• **Extract to read**:
** START **

VikParuchuri / surya

OCR, layout analysis, reading order, table recognition in 90+ languages
https://www.datalab.to
GNU General Public License v3.0
13.94k stars 864 forks source link

How to run Surya OCR on 8GB or 6GB VRAM NVidea/AMD GPUs #183

Open kkailaasa opened 2 months ago

kkailaasa commented 2 months ago

Hello, I'm interested in using Surya OCR, but I have two systems with less VRAM than the default requirements (> 24 GB VRAM):

From my reading of the project description, I understand that Surya can potentially run with lower VRAM by adjusting batch sizes.

Thank you for your help and for creating Surya OCR.

sharabheshwara commented 2 months ago

@VikParuchuri Hi could you please share some insights on this.

** END **

• **Information provided**:
** START **

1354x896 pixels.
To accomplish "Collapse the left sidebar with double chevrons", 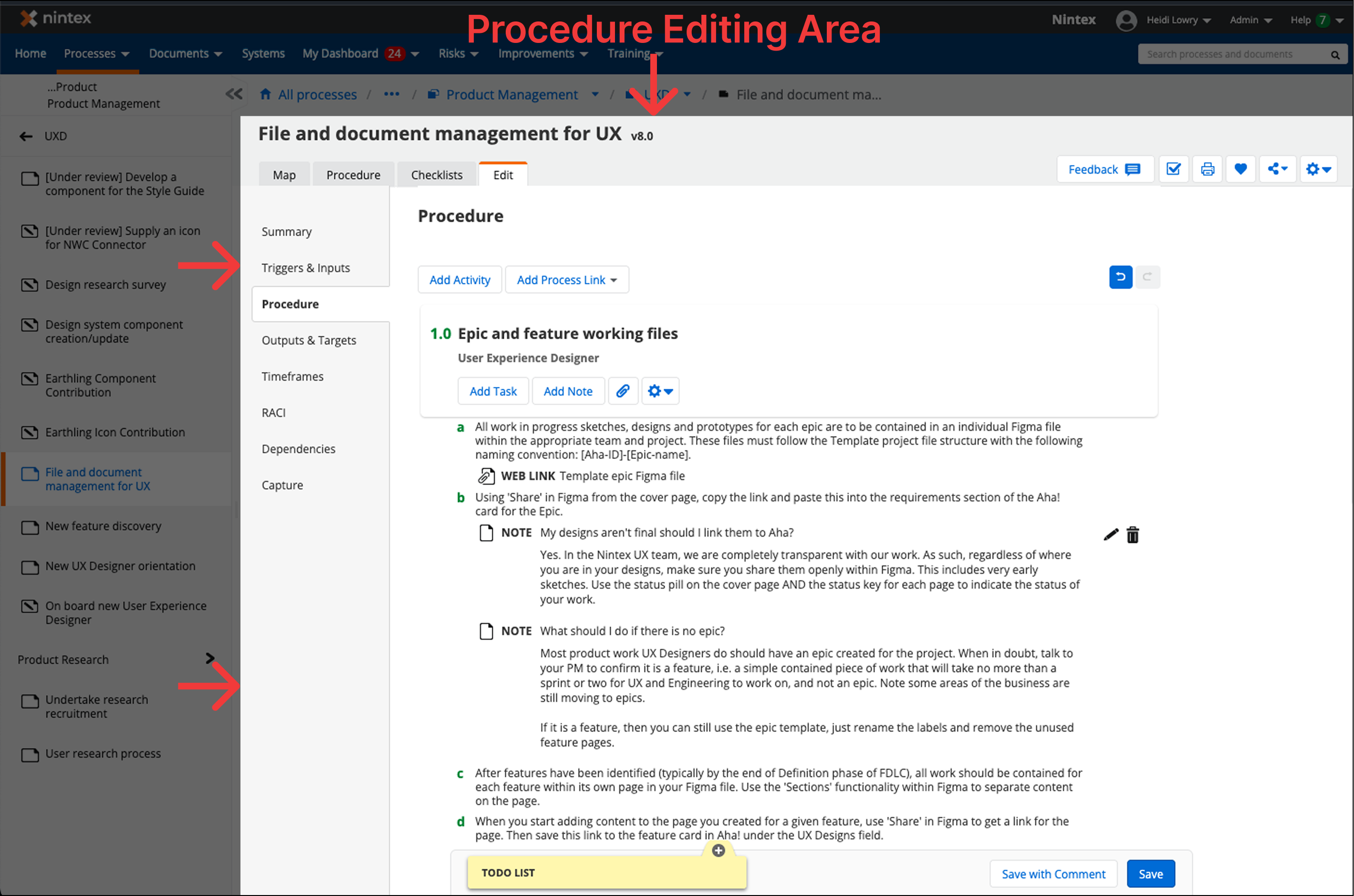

** END **

• **Set exercise**:
Answer these questions about the Surya OCR issue thread:
1. Which license is the repository released under?
2. How much VRAM does the thread give as the default requirement?
3. According to the person who opened the thread, what adjustment might let Surya run with less VRAM?

• **Solution**:
1. GNU General Public License v3.0
2. More than 24 GB
3. Adjusting batch sizes